12. Bölüm; AYRILIK
🌥️
Tepkisiz, hala öylece duruyordum. Babam ve Can yanımıza geldiğinde Emre de arabasından inmiş ve gözünü bile kırpmadan bana bakıyordu. Gerildiğimi hissettim.
Babam ve Altan tokalaştı. Buna şaşırarak Can'a baktığımda göz kırparak gülümsedi. Can ile konuşmam gereken şeyler birikiyordu. Babam ve Altan havadan sudan sohbet ederken Can da onlara katılmıştı, sanki ortama hiç dahil olmamıştı Emre ve ailesi.
Zaten benimle konuşacak yüzleri de yoktu. Erdem Bey daha fazla buna dayanamamış olacak ki boğazını temizleyip "Merhaba Nilüfer kızım." dedi.
"Merhaba." dedim mesafeli bir şekilde.
Babam, Altan ile olan konuşmasını bitirdiğinde diğerlerine döndü. Ve omdan beklemeyeceğim bir şekilde, "Buyurun. Biz yukarıya çıkalım." dedi.
Ben sessiz kalırken Erdem Bey ve eşi Aliye Hanım babamı takip ederek eve ilerlediler. Emre olduğu yerden, ben ve Altan'a bakarken Can elini Emre'in omzuna attı ve iğerenerek koluna bakıp önüne geri döndü.
"Hadi Emre'cim biz de gidelim. Onları baş başa bırakalım." dediğinde Can, Emre onun elini omzundan aşağı attı. Ve olduğu yerden hareket etmedi.
Bakışlarımız kesişince sabır çekip "Emre yukarı çıkar mısın..." dedim onu uyararak. Hala anlamıyorsa ne yapabilirdim ki?

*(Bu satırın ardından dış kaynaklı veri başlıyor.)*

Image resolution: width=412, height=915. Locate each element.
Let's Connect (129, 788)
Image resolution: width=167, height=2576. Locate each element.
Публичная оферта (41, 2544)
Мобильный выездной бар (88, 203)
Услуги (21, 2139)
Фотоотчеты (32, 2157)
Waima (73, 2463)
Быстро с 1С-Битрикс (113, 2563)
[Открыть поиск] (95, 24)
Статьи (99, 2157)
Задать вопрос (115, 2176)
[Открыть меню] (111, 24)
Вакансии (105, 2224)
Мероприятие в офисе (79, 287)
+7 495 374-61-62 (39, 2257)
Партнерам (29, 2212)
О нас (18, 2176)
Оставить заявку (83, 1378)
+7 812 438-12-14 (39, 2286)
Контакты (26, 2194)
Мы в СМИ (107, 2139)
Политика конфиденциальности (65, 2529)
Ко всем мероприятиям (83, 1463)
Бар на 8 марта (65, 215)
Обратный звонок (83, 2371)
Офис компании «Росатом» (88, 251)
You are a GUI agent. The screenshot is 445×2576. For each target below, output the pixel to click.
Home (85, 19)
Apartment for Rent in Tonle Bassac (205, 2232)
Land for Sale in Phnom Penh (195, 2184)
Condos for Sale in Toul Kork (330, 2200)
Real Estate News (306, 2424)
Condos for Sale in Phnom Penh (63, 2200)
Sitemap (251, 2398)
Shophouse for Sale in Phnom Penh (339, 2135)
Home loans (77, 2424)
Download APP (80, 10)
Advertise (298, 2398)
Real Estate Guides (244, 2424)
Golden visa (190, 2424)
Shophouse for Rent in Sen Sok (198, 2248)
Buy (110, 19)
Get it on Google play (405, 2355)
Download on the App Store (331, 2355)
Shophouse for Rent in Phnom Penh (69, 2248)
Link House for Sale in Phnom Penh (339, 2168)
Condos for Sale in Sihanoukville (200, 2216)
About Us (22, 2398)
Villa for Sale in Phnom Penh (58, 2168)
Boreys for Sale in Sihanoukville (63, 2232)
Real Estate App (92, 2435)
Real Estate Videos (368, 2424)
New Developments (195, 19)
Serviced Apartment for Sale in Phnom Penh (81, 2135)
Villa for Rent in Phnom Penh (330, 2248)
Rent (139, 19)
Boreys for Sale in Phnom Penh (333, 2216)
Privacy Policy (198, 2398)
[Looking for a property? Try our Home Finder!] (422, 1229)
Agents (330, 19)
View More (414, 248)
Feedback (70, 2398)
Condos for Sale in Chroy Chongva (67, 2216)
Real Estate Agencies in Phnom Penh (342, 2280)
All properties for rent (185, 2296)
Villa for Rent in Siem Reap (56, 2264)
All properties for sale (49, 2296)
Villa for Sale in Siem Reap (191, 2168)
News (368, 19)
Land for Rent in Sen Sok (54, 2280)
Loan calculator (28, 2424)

Altan'a beni her seferinde mahçup ediyordu. Bir şey demeden yanımızdan geçip gittiğinde Can göz kırparak arkasından gitmişti. Altan'a geri döndüğümde dikkatle beni izlediğini fark ettim. Dudaklarıma mahçup bir gülümseme kondu.
"Kusura bakma." dediğimde başını iki yana salladı.
"Kusura bakacağım bir şey yok." dedi. "Seni çok iyi anlıyorum ve bu kadar güçlü olduğun için seninle gurur duyuyorum." söyledikleri beni utandırmıştı.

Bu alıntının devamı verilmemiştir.